— Extrait fourni —
━━━━━━

Lesfrancais.press : Avec le plan Climat scolaire que l’AEFE met en œuvre depuis la rentrée 2023, l’agence a constitué un réseau de formateurs, à raison de deux à trois formateurs par zone. Où en est le déploiement ?
AEFE : « Pour accompagner les établissements, une offre de formation est proposée dans chacune des zones géographiques du réseau. Elle cible principalement les équipes qui seront chargées du déploiement de pHARe dans les établissements. Cette stratégie de formation s’appuie sur le réseau des 34 formateurs et formatrices « Climat scolaire » à raison de 2 ou 3 formateurs du 1er et du 2d degrés par zone, formés à l’occasion d’un séminaire annuel. Ces formateurs sont à ce jour déployés sur l’ensemble du réseau. Ils inscrivent leur action dans le cadre du plan général de formation de l’AEFE et accompagnent les équipes au déploiement du dispositif pHARe. Cette initiative a été bien accueillie par les établissements, démontrant un réel besoin de soutien et de formation dans la lutte contre le harcèlement. »
Lesfrancais.press : Quelles sont les actions prévues au cours de cette année scolaire ?
AEFE : « Nous poursuivons le déploiement du programme de prévention et de lutte contre le harcèlement au sein du réseau ainsi que, pour les établissements volontaires, la mesure du climat scolaire avec la passation et l’analyse des enquêtes locales de climat scolaire (ELCS). Un dispositif de signalement type « faits établissements » a également été mis en place durant l’année 2023-2024 et nous envisageons la création d’un dispositif de signalement à l’attention des familles et des élèves.
L’AEFE mène à ce titre une politique ambitieuse et volontariste, à l’instar de celle portée par le ministère de l’Éducation nationale, sur l’amélioration du climat scolaire au sein des établissements d’enseignement français à l’étranger. »
Lesfrancais.press : Enfin un dispositif de recueil et de traitement des signalements d'actes de violence, de discrimination, de harcèlement moral ou sexuel et d'agissements sexistes à l'Agence pour l'enseignement français à l'étranger est en cours de déploiement. Quel sera son rôle ? Qu’en attendre ?

━━━━━━

Reproduisez à l'identique tout l'extrait fourni depuis « L’AEFE mène à » jusqu'à « Qu’en attendre ? ».

— Données sources —
━━━━━━

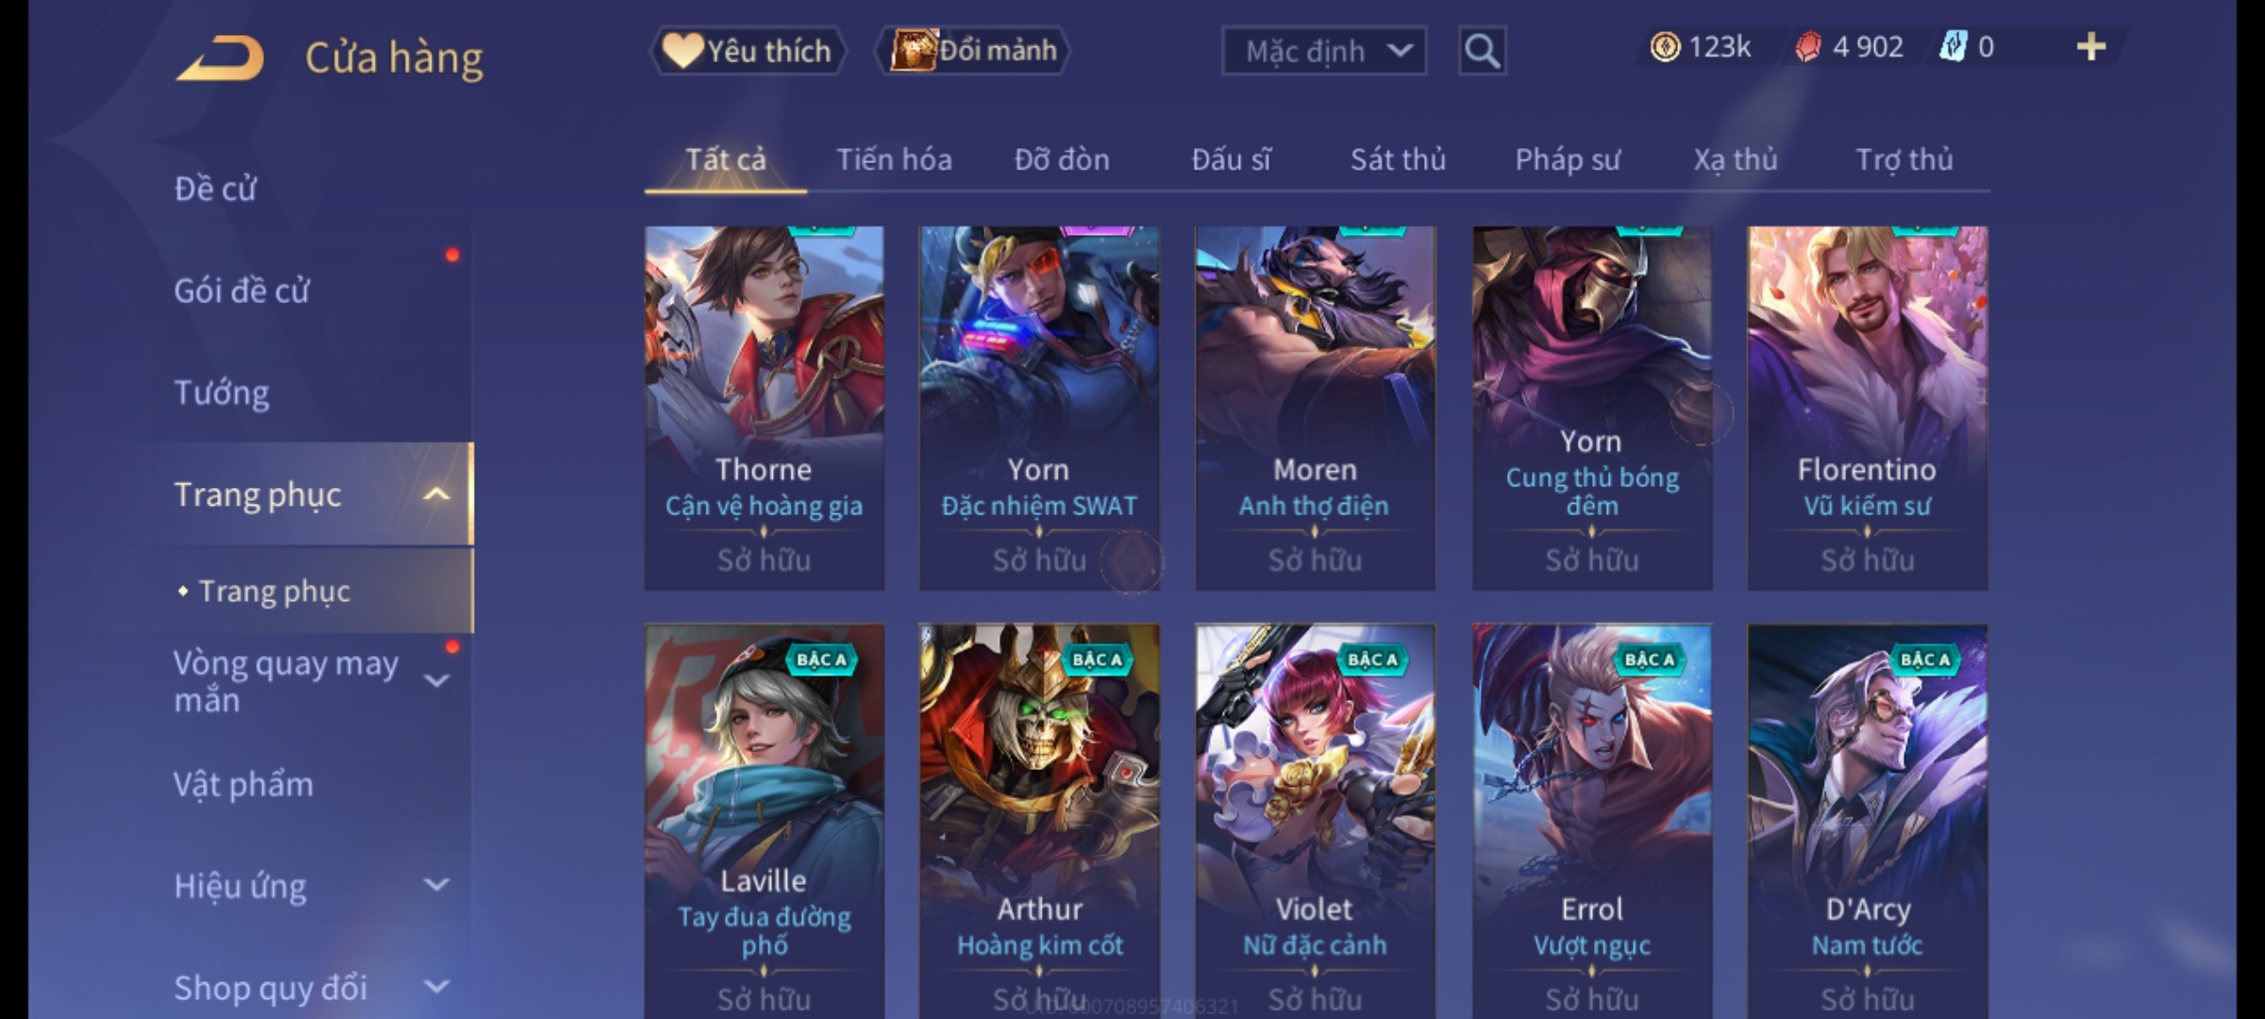Tap the red ruby 4 902 balance
The image size is (2265, 1019).
[x=1850, y=47]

━━━━━━

— Réponse complète —
L’AEFE mène à ce titre une politique ambitieuse et volontariste, à l’instar de celle portée par le ministère de l’Éducation nationale, sur l’amélioration du climat scolaire au sein des établissements d’enseignement français à l’étranger. »
Lesfrancais.press : Enfin un dispositif de recueil et de traitement des signalements d'actes de violence, de discrimination, de harcèlement moral ou sexuel et d'agissements sexistes à l'Agence pour l'enseignement français à l'étranger est en cours de déploiement. Quel sera son rôle ? Qu’en attendre ?